By MICHAEL FOREMAN
I hate to admit it, but my home website has become a bit of an embarrassment.
When I started the site a few years ago, the photos and family news it contained went down very well with my relatives overseas, but since then I haven't kept it up to date.
Building a website isn't that difficult, but getting photos in the right format for the web and writing lines of HTML (HyperText Markup Language) code to annotate them is extremely fiddly. After a couple of half-hearted revisions, I'm afraid I gave up.
More recently I have taken to sending a few digital photos to friends and relatives by e-mail, but this method also has disadvantages. No matter how charming I might think a certain picture is, a one or two megabyte image file will not be welcome on my parent's dialup connection, and even small photo files may clog one of my friends' e-mail systems.
But a much easier way of sharing photos over the internet has appeared, partly as a result of the dotcom fallout in the United States. In industrial quantities at least, web space is now available so cheaply that many companies are offering to host your photos for free.
Visit Dave Dyer's guide for example, and you will find about 50 of these specialised photo album sites to choose from.
Most of them are free services, but they usually make money by selling photo prints, frames and all manner of other merchandise based on your photos from posters and mugs, to key-rings or mouse pads.
Because these sites are designed to carry photos and short pieces of text only, they are much easier to set up and maintain than a full-blown website, and you certainly don't need to know any HTML. When I tried out computer and printer manufacturer Hewlett-Packard's site for example, I found I was able to create a small family photo album in a few minutes.

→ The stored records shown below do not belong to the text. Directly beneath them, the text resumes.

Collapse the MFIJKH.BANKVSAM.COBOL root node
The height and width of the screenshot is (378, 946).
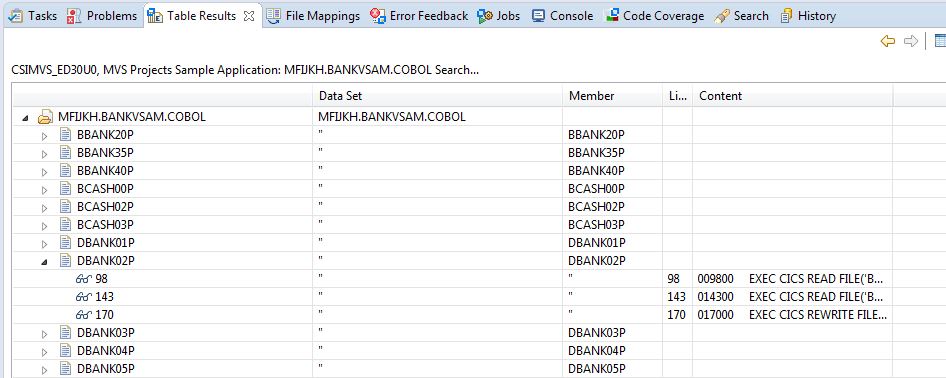[x=25, y=118]
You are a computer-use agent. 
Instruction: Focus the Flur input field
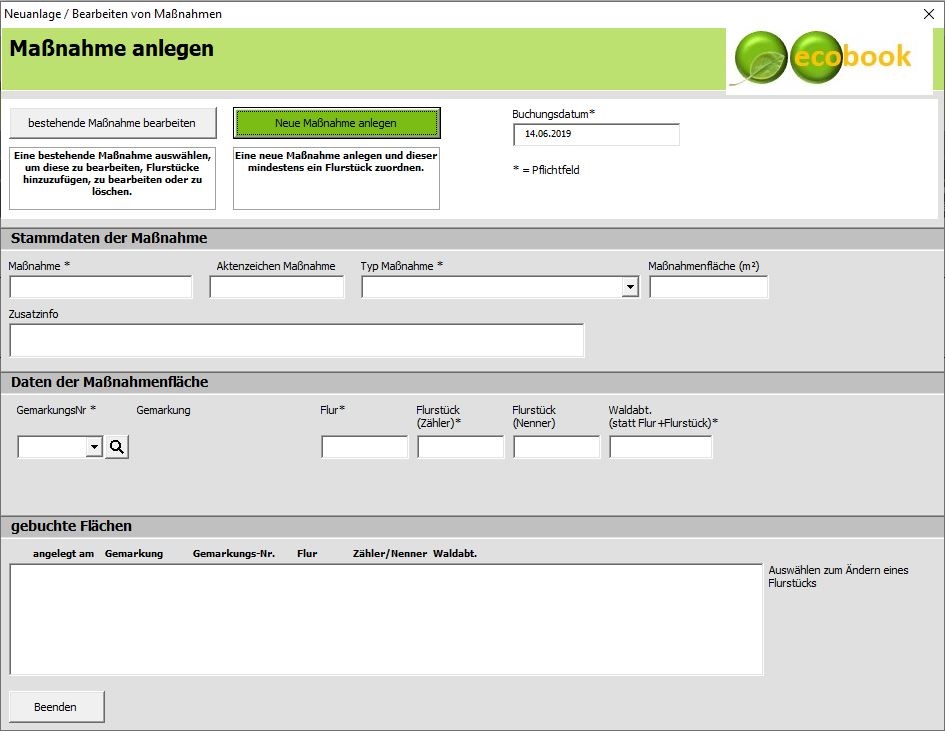point(365,447)
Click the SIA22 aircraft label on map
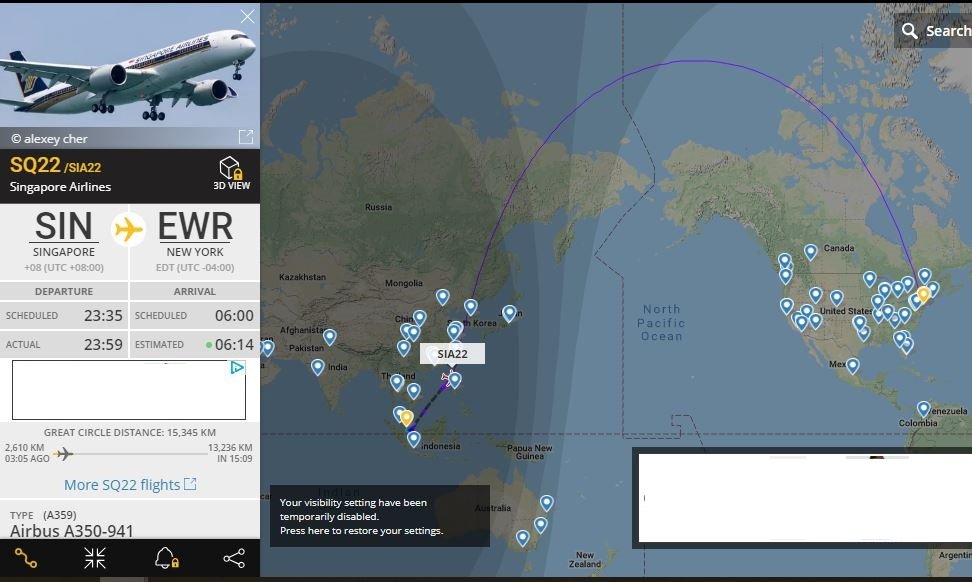The width and height of the screenshot is (972, 582). click(452, 354)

After signing up and providing some not-too-intrusive information about yourself, you can upload photos.
Simply name your photo album, describe each photo, then tell the web site where that photo is stored on your hard disk. When you are finished, click a button and you have created a site that is accessible to anyone with a web browser. If you prefer, you can protect it with a password that you make available to whomever you choose.

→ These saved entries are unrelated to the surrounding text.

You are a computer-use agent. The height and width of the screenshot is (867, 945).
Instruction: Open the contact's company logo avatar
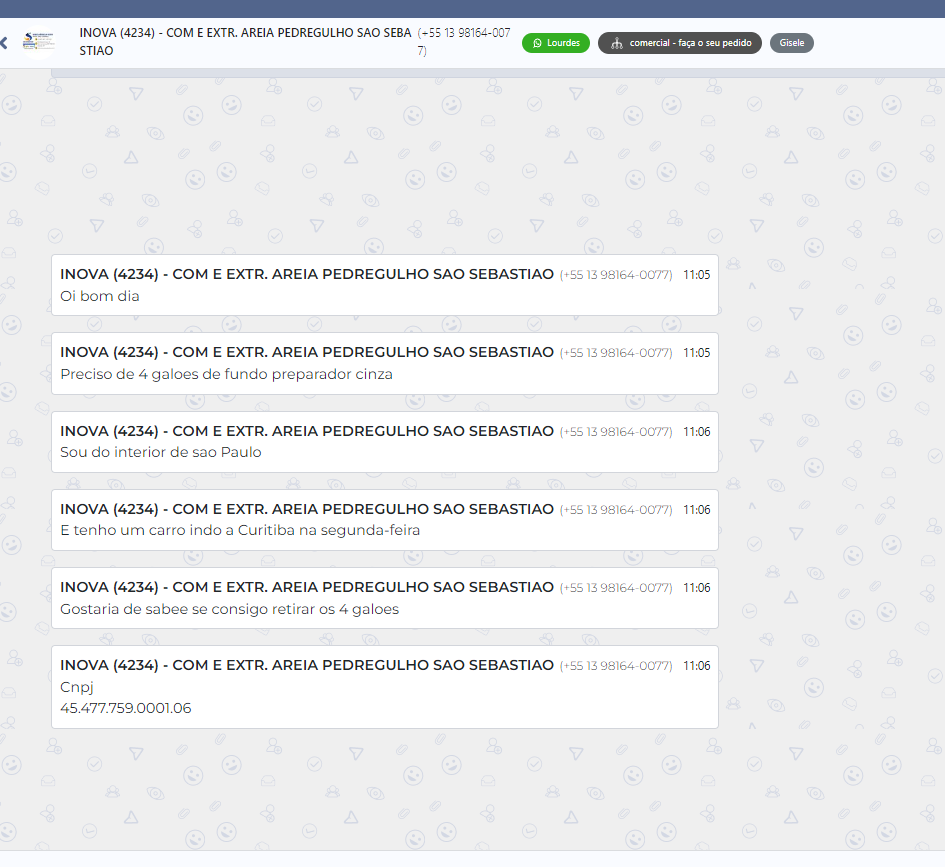[x=40, y=42]
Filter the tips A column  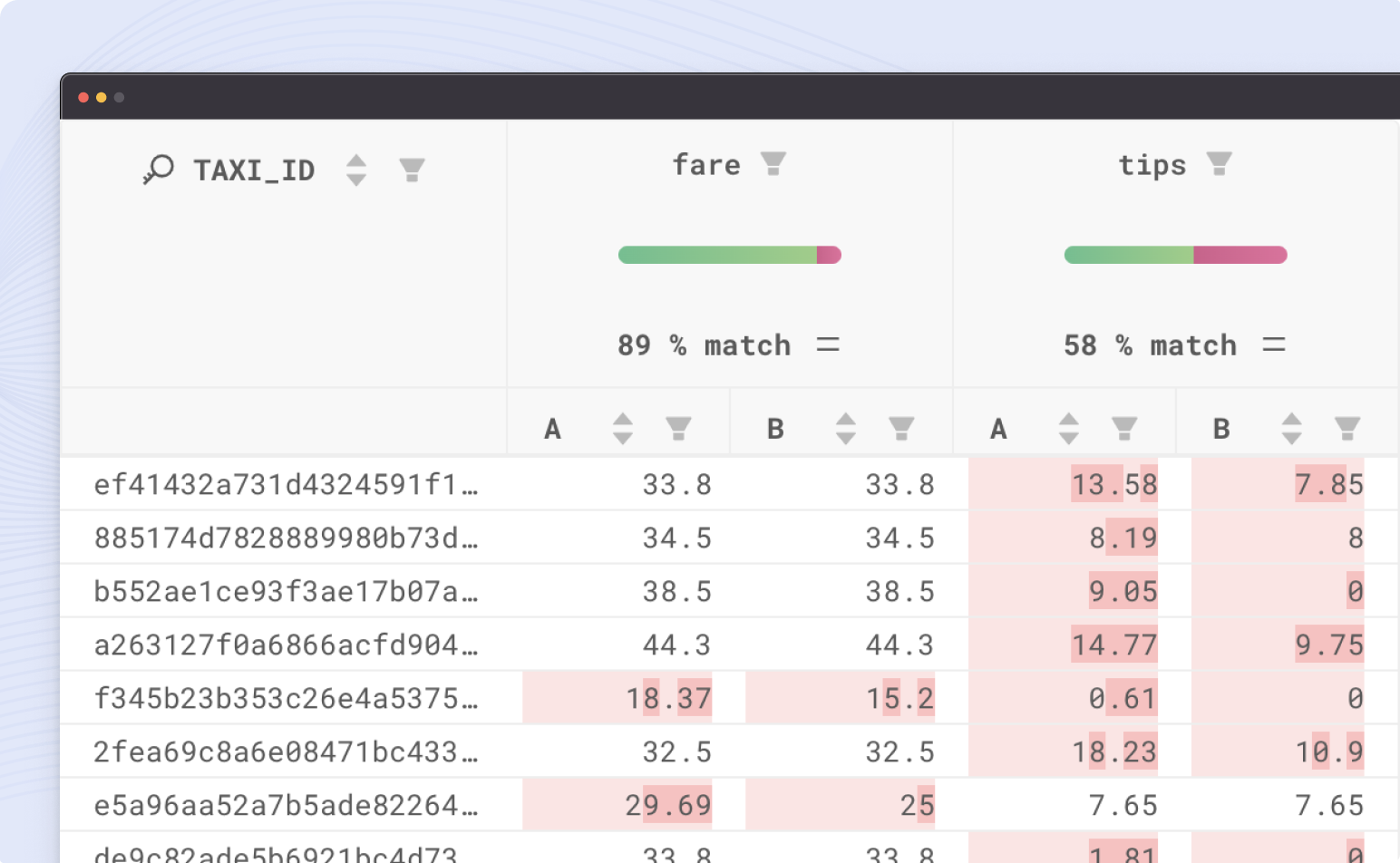(x=1125, y=428)
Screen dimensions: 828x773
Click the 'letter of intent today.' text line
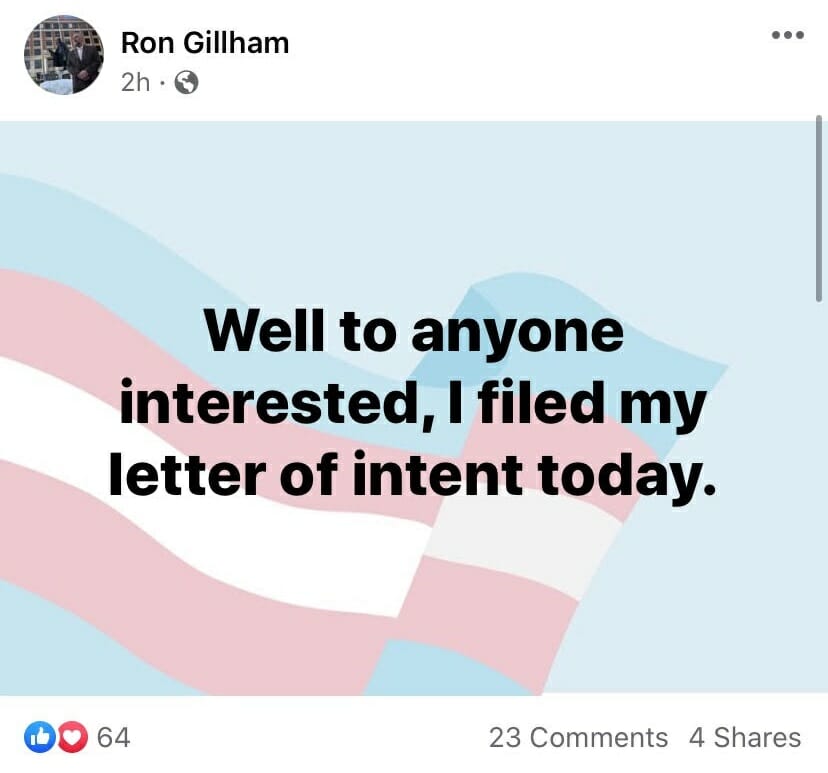pyautogui.click(x=412, y=473)
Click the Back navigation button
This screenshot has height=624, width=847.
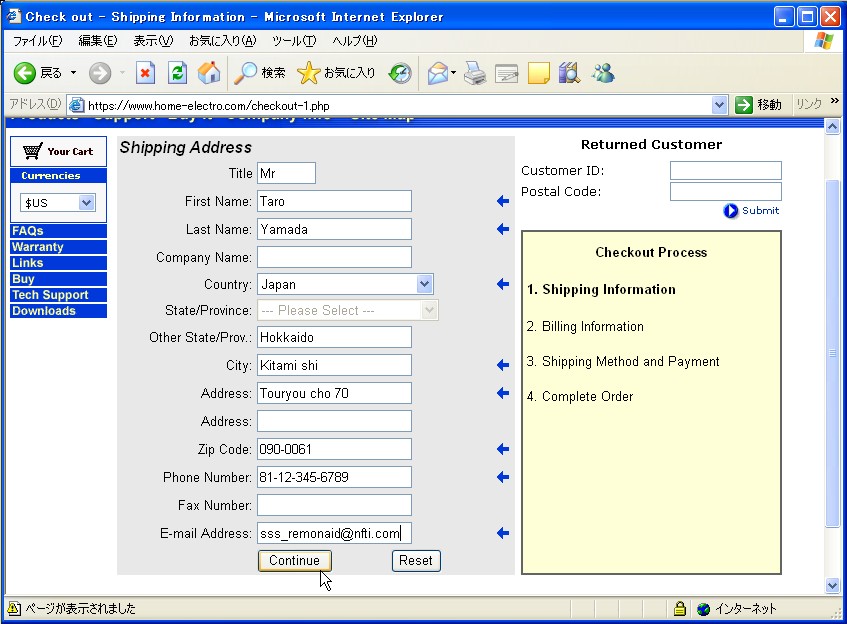37,73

The site includes a section where you may design an electronic postcard to let your friends and family know your album is online. You may choose from a limited range of border styles, and include an optional title to be superimposed on the photo of your choice, as well as adding a message.
Your recipients will then receive an e-mail that includes a web link to your postcard and the rest of your photos. It also adds a rather lengthy exhortation of the benefits of the HP Photo site - but hey, it's a free service and this as good a way as any to let people know your photos are there.

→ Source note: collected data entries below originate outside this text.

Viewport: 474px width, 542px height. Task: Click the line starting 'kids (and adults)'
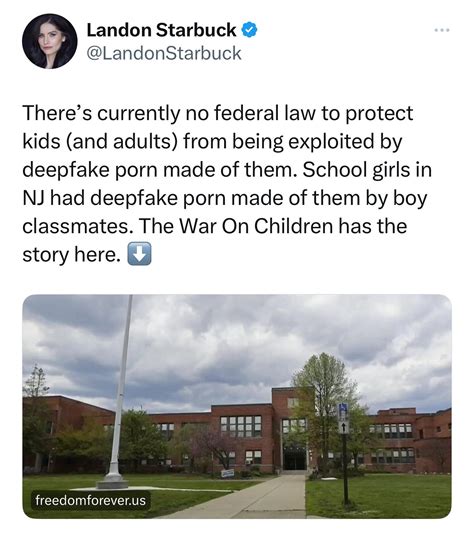212,142
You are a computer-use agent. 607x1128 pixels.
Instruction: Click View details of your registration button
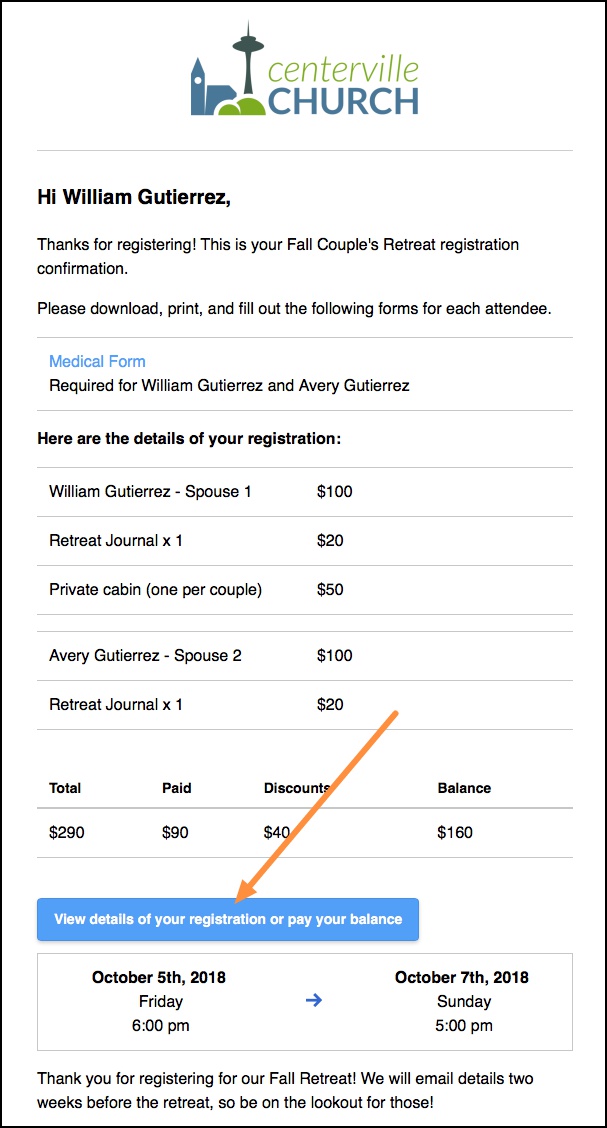(228, 919)
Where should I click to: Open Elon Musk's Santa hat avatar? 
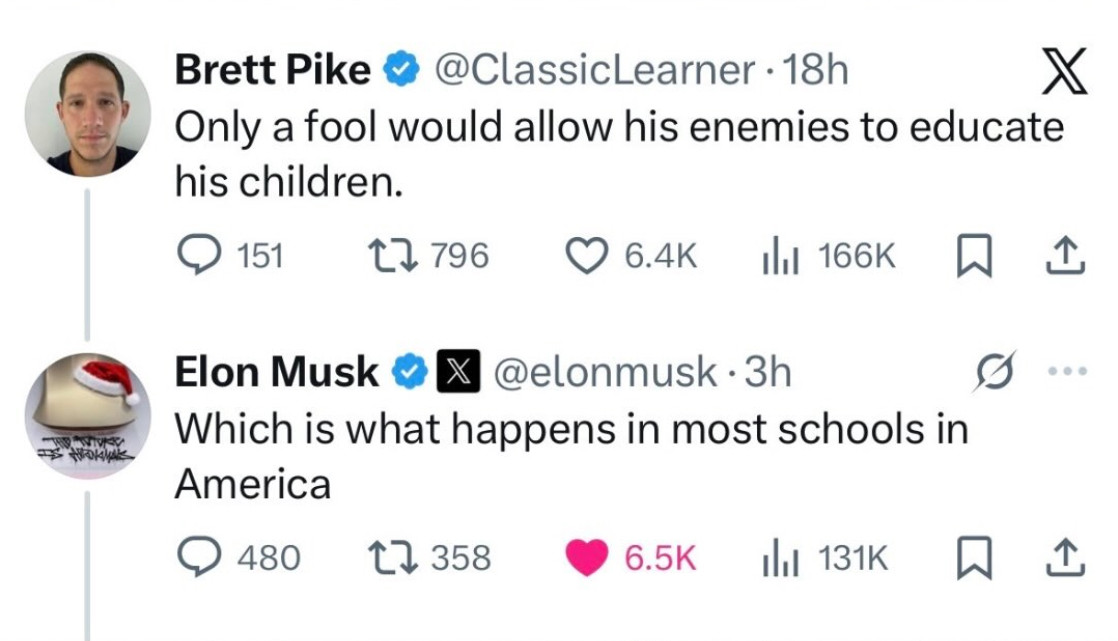(87, 414)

Uploading to this site is a very simple process because it accepts just about any popular image format.
The only limitations are that no photo may be larger than 5MB and you may send only three photos at a time, unless you are using special uploading software, which is available for free download at the site.
This Photo Manager program also allows you to schedule your uploads automatically, but the program is a 10.3 megabyte download, which would take about 25 minutes on a good dialup connection, so most people would probably find the web method easier.
Unlike other album sites, there does not seem to be a limit on the number of photos you can keep on the HP Photo site, but it does warn you when you join that if you don't access the site for six months, your account will be considered dormant and your photos deleted.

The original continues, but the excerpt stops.